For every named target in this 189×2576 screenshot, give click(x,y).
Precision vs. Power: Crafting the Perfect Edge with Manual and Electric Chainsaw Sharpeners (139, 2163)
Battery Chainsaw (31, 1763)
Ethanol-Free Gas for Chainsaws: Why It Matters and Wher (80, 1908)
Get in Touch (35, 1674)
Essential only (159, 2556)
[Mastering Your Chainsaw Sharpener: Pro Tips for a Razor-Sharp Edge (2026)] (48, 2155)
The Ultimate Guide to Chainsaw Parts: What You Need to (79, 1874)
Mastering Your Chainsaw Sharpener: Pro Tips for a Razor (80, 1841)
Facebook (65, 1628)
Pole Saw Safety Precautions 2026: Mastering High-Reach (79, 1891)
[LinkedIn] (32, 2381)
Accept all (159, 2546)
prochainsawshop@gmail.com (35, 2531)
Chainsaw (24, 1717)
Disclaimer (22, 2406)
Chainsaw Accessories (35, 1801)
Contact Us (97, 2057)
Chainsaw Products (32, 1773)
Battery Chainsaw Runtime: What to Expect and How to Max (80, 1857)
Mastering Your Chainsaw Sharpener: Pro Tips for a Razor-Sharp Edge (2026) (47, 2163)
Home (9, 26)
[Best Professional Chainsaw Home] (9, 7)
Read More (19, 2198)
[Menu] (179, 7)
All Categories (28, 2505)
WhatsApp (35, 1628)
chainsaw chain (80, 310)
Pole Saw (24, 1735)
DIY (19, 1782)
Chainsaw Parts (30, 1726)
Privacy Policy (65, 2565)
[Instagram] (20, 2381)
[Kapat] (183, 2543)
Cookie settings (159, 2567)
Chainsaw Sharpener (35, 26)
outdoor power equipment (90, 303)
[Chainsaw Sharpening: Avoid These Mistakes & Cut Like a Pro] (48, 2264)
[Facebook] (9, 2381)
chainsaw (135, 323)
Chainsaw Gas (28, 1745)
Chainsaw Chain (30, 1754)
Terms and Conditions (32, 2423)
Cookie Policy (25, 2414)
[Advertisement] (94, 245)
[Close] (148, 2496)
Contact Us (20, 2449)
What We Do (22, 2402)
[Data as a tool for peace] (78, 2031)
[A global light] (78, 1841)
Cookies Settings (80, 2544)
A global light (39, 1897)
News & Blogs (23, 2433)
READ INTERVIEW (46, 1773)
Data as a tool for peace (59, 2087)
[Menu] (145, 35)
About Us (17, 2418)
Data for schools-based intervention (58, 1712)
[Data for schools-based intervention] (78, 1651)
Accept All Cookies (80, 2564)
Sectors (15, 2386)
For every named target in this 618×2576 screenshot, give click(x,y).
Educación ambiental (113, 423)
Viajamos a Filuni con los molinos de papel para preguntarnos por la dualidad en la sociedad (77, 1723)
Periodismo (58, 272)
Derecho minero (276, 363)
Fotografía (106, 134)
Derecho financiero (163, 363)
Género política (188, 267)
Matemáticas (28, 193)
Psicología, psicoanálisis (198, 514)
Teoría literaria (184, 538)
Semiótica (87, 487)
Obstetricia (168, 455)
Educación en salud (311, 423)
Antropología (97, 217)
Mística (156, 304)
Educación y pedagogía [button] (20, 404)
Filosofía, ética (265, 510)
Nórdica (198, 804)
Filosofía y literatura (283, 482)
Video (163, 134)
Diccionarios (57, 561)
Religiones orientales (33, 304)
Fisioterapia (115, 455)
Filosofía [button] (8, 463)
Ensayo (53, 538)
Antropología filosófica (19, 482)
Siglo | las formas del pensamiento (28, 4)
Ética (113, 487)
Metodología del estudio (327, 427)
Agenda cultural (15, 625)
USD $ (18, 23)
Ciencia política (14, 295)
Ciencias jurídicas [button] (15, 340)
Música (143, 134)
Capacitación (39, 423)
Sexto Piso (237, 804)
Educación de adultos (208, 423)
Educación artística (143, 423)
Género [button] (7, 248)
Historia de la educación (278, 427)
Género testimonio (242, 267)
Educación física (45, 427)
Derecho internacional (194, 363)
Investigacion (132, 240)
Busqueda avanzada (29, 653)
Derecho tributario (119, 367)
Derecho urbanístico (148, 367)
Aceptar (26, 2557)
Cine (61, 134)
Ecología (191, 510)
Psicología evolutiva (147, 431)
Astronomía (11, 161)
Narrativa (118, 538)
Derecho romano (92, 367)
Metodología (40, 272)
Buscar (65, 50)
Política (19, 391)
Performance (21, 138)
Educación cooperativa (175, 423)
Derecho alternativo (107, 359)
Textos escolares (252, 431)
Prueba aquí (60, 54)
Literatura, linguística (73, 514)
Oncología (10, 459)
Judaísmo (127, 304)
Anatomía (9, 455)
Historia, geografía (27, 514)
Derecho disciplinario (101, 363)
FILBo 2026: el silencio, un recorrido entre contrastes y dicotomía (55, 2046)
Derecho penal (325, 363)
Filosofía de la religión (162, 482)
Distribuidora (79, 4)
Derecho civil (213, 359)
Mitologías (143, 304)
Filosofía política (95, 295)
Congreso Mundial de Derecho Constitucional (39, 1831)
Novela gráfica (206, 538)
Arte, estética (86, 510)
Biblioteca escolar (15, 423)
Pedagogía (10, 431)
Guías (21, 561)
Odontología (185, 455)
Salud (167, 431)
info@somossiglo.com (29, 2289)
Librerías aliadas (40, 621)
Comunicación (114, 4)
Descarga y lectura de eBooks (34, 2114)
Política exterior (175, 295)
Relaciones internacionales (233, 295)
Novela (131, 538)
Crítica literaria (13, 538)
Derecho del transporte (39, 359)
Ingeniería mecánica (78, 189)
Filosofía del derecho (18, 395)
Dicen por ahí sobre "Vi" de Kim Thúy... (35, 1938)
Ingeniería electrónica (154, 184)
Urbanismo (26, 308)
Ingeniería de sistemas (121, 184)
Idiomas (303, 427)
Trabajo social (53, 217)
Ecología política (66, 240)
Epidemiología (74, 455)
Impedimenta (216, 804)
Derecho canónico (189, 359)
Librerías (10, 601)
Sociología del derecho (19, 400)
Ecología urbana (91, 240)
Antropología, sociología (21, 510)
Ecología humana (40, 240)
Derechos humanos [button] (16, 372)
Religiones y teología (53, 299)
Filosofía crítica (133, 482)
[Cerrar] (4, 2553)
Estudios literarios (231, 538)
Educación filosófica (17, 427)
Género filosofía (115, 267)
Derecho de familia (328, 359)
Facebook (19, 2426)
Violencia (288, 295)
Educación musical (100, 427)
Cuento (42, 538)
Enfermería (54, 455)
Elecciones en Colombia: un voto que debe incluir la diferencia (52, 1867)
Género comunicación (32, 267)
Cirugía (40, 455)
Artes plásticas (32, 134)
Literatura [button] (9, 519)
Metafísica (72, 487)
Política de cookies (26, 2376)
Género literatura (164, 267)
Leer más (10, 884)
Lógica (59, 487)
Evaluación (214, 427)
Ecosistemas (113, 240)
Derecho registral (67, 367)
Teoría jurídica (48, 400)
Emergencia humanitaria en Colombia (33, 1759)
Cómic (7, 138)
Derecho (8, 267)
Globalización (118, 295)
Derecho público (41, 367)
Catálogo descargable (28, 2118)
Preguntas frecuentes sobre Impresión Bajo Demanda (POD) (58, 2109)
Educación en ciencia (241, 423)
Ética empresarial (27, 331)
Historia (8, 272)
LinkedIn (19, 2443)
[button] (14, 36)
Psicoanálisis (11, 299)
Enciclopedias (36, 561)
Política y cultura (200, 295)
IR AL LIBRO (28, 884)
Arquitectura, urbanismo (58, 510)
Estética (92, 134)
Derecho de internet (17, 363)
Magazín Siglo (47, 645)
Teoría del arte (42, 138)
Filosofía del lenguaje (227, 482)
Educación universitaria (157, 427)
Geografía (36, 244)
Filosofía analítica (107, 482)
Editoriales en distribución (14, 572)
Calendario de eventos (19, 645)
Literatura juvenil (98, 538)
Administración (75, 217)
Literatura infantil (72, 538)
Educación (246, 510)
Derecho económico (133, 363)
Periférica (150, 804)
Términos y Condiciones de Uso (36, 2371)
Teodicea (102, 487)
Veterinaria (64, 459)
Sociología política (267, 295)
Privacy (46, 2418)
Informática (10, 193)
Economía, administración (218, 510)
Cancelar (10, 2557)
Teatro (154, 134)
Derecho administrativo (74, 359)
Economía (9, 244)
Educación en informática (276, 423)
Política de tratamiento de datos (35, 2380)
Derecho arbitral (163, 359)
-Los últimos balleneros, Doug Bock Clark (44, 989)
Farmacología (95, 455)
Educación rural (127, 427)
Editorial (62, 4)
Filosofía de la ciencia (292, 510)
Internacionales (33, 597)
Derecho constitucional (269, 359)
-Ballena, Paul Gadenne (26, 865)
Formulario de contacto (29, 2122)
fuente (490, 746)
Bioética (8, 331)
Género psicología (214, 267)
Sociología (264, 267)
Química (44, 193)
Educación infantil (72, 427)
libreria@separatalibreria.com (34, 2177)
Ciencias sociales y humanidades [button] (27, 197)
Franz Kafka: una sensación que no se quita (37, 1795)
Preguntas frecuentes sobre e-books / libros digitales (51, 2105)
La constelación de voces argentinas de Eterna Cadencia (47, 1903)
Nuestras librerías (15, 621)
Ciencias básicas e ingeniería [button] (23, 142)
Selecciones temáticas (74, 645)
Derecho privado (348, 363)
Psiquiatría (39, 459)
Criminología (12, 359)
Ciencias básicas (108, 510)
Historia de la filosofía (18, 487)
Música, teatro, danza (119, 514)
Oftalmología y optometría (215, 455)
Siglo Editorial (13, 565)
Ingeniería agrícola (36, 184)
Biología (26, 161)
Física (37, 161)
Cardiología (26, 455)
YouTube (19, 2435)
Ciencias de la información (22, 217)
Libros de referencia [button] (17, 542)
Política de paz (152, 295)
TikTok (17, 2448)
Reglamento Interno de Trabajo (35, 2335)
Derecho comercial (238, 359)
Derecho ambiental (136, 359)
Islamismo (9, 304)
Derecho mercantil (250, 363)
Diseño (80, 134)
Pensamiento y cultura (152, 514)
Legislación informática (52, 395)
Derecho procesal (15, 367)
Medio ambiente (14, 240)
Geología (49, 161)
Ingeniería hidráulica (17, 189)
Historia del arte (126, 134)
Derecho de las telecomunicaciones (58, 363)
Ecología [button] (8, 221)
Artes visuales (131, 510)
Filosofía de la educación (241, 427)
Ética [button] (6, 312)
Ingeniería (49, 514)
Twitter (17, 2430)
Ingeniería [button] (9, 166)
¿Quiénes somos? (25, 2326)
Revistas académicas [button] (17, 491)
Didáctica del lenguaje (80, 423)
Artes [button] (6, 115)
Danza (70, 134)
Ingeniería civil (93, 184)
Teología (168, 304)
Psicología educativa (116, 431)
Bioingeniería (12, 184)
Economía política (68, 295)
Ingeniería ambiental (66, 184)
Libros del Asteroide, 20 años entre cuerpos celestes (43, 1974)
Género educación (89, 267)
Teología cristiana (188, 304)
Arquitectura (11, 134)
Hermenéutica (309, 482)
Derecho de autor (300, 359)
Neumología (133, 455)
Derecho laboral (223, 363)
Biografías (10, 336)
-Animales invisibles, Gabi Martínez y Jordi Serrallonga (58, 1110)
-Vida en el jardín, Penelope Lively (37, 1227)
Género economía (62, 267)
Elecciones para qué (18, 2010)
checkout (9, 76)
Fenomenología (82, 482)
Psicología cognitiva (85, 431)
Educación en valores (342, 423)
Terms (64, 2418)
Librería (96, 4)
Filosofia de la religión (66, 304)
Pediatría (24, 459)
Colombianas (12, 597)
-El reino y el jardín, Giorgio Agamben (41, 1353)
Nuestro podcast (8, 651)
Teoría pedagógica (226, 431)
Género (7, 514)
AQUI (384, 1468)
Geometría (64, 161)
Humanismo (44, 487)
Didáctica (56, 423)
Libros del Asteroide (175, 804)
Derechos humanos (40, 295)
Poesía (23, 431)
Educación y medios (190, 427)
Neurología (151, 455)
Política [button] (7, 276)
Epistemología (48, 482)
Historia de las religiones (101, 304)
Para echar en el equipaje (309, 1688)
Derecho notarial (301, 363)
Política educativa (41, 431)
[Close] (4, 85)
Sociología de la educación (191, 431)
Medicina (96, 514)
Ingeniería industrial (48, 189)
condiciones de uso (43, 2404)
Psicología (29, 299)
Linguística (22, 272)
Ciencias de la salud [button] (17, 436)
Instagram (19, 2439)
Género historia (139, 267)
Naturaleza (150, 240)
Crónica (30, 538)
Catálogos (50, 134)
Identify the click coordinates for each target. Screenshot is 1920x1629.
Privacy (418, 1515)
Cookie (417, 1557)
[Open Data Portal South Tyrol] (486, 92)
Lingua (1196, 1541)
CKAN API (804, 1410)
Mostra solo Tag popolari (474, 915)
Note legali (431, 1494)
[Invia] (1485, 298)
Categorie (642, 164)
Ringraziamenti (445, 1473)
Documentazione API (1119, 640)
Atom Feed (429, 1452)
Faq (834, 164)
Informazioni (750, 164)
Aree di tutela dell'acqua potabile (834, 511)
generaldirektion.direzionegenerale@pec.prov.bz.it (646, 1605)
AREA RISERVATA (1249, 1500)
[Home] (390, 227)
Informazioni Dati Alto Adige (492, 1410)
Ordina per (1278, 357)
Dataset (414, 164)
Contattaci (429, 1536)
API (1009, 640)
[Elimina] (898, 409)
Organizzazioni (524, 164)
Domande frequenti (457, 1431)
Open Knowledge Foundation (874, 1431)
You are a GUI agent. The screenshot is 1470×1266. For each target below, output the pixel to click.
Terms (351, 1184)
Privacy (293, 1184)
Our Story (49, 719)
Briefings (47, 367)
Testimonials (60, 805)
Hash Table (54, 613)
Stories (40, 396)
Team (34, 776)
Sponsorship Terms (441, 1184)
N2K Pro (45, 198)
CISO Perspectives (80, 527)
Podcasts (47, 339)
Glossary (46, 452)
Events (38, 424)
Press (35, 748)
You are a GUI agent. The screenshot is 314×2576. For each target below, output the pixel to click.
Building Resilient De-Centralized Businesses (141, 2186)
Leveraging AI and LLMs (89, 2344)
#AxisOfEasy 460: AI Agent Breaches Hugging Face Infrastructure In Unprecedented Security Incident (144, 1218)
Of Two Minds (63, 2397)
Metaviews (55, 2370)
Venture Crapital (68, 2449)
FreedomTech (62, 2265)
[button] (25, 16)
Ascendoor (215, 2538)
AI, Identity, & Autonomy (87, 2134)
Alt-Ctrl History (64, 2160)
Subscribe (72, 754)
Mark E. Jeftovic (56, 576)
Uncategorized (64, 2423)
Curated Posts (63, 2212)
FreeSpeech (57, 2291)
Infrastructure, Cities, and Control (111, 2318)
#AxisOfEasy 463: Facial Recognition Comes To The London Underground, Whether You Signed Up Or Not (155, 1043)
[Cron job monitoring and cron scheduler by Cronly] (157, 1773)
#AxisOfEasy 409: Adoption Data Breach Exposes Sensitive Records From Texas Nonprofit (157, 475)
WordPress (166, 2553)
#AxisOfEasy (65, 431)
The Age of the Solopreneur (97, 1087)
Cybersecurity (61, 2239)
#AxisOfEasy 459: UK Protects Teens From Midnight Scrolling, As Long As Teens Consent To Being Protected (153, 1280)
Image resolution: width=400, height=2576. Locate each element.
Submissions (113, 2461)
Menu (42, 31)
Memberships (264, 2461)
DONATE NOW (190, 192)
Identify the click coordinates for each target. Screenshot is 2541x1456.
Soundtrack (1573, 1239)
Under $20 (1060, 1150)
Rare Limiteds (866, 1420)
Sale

Problem to solve -> Exactly the lines above from the one with "Dicen por ahí" to the one with "Literatura infantil (72, 538)", both included, are to be quoted; leave the rest out.

Answer to this task ->
Dicen por ahí sobre "Vi" de Kim Thúy... (35, 1938)
Ingeniería electrónica (154, 184)
Urbanismo (26, 308)
Ingeniería de sistemas (121, 184)
Idiomas (303, 427)
Trabajo social (53, 217)
Ecología política (66, 240)
Epidemiología (74, 455)
Impedimenta (216, 804)
Derecho canónico (189, 359)
Librerías (10, 601)
Sociología del derecho (19, 400)
Ecología urbana (91, 240)
Antropología, sociología (21, 510)
Ecología humana (40, 240)
Derechos humanos [button] (16, 372)
Religiones y teología (53, 299)
Filosofía crítica (133, 482)
[Cerrar] (4, 2553)
Estudios literarios (231, 538)
Educación filosófica (17, 427)
Género filosofía (115, 267)
Derecho de familia (328, 359)
Facebook (19, 2426)
Violencia (288, 295)
Educación musical (100, 427)
Cuento (42, 538)
Enfermería (54, 455)
Elecciones en Colombia: un voto que debe incluir la diferencia (52, 1867)
Género comunicación (32, 267)
Cirugía (40, 455)
Artes plásticas (32, 134)
Literatura [button] (9, 519)
Metafísica (72, 487)
Política de cookies (26, 2376)
Género literatura (164, 267)
Leer más (10, 884)
Lógica (59, 487)
Evaluación (214, 427)
Ecosistemas (113, 240)
Derecho registral (67, 367)
Teoría jurídica (48, 400)
Emergencia humanitaria en Colombia (33, 1759)
Cómic (7, 138)
Derecho (8, 267)
Globalización (118, 295)
Derecho público (41, 367)
Catálogo descargable (28, 2118)
Preguntas frecuentes sobre Impresión Bajo Demanda (POD) (58, 2109)
Educación en ciencia (241, 423)
Ética empresarial (27, 331)
Historia (8, 272)
LinkedIn (19, 2443)
[button] (14, 36)
Psicoanálisis (11, 299)
Enciclopedias (36, 561)
Política y cultura (200, 295)
IR AL LIBRO (28, 884)
Arquitectura, urbanismo (58, 510)
Estética (92, 134)
Derecho de internet (17, 363)
Magazín Siglo (47, 645)
Teoría del arte (42, 138)
Filosofía del lenguaje (227, 482)
Educación universitaria (157, 427)
Geografía (36, 244)
Filosofía analítica (107, 482)
Editoriales en distribución (14, 572)
Calendario de eventos (19, 645)
Literatura juvenil (98, 538)
Administración (75, 217)
Literatura infantil (72, 538)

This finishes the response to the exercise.